PAROXYSMIC SUPRAVENTRICULAR TACHYCARDIA
It is a disease characterized by tachyarrhythmias (i.e. arrhythmias in which the heart beats faster than normal). Tachycardic attacks have different durations and can be accompanied by anxiety, sweating, hypotension, and a feeling of palpitations. These attacks appear and stop suddenly and during the attack the heart beats quickly and regularly... Sometimes they stop spontaneously, sometimes after specific maneuvers (such as the Valsalva maneuver, a forced expiration with a closed glottis), other times with the use of drugs. Treatment involves the use of antiarrhythmic drugs or transcatheter ablation (a percutaneous procedure that allows the definitive resolution of the problem in 99% of cases).
They are related to the presence of abnormal electrical structures (wires) inside the heart that can form abnormal electrical impulses or carry electrical impulses in an abnormal way. Usually these are areas with different conduction speeds that make the electrical impulse "spin", causing a short circuit and the abnormal contraction of the heart. The heart rate can vary between 150 and 250 beats per minute. The most common forms of supraventricular tachycardia (SVT) are:
Paroxysmal supraventricular nodal reentry tachycardia (AVNRT), in this benign pathology a normal structure of the heart's electrical system called the atrioventricular node presents a variant, called double nodal physiology (a double partition with two wires instead of one and different electrical characteristics) which can in certain situations generate a short circuit (tachycardia);
Paroxysmal atrioventricular reentry tachycardia through an accessory pathway (WPW-ART, Wolf-Parkinson-White syndrome), linked to the presence of an accessory bundle (extra electrical wire) that conducts the cardiac impulse through abnormal areas of the heart. This accessory pathway represents an additional path for the cardiac impulse, which is usually not present in the heart and can be a substrate, that is, the heart's "predisposition" to develop arrhythmias in certain situations. In fact, the impulse passes in an anomalous manner between the accessory pathway and the pathway that normally conducts the signal. There are various types of accessory pathways, that is, located in different points but above all with different speeds of conduction of the impulse. This means that there are "good" accessory pathways (which do not cause arrhythmias or which cause them but are not dangerous) and "bad" accessory pathways (which cause fast or life-threatening arrhythmias).
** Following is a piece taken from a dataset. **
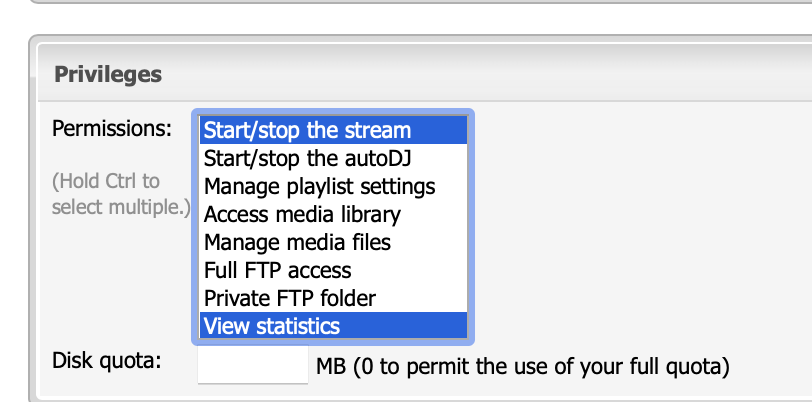Grant the autoDJ start/stop privilege
Screen dimensions: 812x402
[x=307, y=158]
Not all accessory pathways need to be treated.
The electrophysiologist, in relation to some parameters, almost always clinical, sometimes instead for work or competitive suitability, chooses the most appropriate therapy, medical or ablation or nothing. If the arrhythmia from an anomalous pathway must be treated, ablation is almost always indicated; in particular cases the therapy can be pharmacological. The presence of the Kent bundle can be diagnosed in the majority of patients even in the absence of symptoms with the execution of an ECG, other times (occult accessory pathways) it requires the execution of an intracavitary electrophysiological study or the analysis of an electrocardiogram (ECG) tracing during the arrhythmia, other times a cardiac Holter since the accessory pathway appears on the ECG intermittently during the day.